## WHAT TO WORK ON
Work out how many lines below contain the word "external", then give that number alone.

[Stored records]
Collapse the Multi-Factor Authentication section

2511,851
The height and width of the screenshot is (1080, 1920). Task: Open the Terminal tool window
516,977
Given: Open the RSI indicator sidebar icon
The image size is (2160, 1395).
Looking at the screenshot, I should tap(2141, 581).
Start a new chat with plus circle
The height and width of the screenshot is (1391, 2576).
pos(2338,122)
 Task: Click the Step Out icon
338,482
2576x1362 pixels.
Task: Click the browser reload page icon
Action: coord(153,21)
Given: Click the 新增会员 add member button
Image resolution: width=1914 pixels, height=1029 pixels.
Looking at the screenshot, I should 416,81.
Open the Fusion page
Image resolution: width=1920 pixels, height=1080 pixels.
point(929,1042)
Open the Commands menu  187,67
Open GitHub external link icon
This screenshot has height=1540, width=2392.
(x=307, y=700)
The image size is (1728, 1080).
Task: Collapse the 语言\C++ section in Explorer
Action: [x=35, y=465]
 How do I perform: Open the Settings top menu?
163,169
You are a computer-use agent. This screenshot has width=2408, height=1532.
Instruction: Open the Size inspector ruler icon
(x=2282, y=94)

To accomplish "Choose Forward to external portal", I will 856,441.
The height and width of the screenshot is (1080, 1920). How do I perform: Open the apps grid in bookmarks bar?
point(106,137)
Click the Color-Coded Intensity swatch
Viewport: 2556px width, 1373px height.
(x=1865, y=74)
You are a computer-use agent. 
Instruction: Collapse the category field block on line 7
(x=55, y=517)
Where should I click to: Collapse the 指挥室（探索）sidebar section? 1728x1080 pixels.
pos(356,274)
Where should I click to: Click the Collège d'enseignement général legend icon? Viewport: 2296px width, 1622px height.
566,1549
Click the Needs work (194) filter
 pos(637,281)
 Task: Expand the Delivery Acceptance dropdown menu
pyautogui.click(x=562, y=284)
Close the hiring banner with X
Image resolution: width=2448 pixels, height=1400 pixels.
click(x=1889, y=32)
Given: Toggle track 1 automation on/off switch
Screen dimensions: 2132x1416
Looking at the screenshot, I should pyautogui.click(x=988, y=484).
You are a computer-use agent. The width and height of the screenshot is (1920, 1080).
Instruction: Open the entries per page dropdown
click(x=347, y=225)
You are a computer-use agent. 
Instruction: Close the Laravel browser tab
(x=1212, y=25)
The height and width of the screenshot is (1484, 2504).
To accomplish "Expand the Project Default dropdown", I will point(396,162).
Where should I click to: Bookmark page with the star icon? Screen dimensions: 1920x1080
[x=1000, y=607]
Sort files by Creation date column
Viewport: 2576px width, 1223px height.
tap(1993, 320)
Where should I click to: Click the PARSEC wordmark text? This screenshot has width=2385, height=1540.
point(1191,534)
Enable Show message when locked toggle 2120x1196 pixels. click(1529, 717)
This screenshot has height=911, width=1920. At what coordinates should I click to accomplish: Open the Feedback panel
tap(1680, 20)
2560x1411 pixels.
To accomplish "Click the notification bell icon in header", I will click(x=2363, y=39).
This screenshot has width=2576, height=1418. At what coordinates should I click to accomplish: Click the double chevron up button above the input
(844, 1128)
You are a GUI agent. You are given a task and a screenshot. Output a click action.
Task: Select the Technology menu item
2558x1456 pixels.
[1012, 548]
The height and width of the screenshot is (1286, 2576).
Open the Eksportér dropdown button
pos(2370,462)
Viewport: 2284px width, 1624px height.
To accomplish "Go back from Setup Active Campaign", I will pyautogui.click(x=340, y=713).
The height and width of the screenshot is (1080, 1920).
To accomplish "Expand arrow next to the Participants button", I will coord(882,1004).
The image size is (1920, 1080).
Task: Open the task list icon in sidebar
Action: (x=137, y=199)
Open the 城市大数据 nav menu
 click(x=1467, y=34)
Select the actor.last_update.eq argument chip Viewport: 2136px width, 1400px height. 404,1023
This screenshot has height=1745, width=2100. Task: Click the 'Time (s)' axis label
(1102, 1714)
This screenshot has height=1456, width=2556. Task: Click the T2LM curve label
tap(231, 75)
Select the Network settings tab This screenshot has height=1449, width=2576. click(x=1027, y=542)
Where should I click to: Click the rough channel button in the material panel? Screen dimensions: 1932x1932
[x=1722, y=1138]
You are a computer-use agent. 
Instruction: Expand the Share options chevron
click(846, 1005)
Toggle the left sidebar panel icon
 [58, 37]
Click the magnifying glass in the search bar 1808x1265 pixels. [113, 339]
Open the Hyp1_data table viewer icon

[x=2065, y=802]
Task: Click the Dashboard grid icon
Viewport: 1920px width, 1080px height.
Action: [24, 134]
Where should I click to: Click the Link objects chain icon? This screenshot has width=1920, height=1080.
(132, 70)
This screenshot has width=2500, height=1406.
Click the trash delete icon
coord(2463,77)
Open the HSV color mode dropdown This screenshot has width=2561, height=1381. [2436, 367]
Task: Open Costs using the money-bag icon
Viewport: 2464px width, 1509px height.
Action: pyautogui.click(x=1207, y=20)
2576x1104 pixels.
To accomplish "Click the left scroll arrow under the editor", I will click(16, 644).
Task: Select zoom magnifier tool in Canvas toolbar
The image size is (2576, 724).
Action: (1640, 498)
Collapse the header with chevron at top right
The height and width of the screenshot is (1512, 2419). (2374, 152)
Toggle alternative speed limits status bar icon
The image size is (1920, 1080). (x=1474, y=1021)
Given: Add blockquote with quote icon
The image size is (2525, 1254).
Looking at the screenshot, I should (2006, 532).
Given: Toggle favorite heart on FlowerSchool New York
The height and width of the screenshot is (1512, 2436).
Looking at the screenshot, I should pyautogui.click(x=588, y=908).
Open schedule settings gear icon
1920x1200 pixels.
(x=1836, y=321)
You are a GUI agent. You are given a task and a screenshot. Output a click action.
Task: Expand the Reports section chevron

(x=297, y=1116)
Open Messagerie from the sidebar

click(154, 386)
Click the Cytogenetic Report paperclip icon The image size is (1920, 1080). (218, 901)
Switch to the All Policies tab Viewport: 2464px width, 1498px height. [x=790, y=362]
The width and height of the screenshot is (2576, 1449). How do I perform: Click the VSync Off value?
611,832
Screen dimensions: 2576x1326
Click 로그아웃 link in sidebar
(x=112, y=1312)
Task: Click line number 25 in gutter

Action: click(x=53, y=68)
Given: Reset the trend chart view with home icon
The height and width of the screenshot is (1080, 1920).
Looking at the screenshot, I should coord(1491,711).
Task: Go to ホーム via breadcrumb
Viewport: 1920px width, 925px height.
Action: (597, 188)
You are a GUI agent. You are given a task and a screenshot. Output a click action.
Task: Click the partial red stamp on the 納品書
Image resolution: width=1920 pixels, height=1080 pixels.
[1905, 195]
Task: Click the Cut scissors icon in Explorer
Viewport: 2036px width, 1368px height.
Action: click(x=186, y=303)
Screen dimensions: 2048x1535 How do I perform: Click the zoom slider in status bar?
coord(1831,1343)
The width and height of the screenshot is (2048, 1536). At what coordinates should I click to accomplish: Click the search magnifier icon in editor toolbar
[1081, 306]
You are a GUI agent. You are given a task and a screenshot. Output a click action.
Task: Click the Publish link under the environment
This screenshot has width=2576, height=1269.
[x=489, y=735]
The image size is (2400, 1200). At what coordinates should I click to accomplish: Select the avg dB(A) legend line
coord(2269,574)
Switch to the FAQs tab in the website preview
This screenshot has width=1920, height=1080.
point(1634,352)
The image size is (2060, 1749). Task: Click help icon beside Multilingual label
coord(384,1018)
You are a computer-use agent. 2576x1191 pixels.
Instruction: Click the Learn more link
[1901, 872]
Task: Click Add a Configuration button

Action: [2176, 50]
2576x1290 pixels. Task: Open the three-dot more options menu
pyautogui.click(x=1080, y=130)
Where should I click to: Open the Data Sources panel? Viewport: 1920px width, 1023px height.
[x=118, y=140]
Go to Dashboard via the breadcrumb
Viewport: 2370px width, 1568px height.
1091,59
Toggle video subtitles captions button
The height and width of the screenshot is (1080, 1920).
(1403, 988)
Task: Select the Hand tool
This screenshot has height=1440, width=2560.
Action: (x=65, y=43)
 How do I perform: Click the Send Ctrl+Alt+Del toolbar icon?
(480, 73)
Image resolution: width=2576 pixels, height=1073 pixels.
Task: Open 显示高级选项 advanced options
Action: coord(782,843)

## SOLUTION FOR THIS TASK
2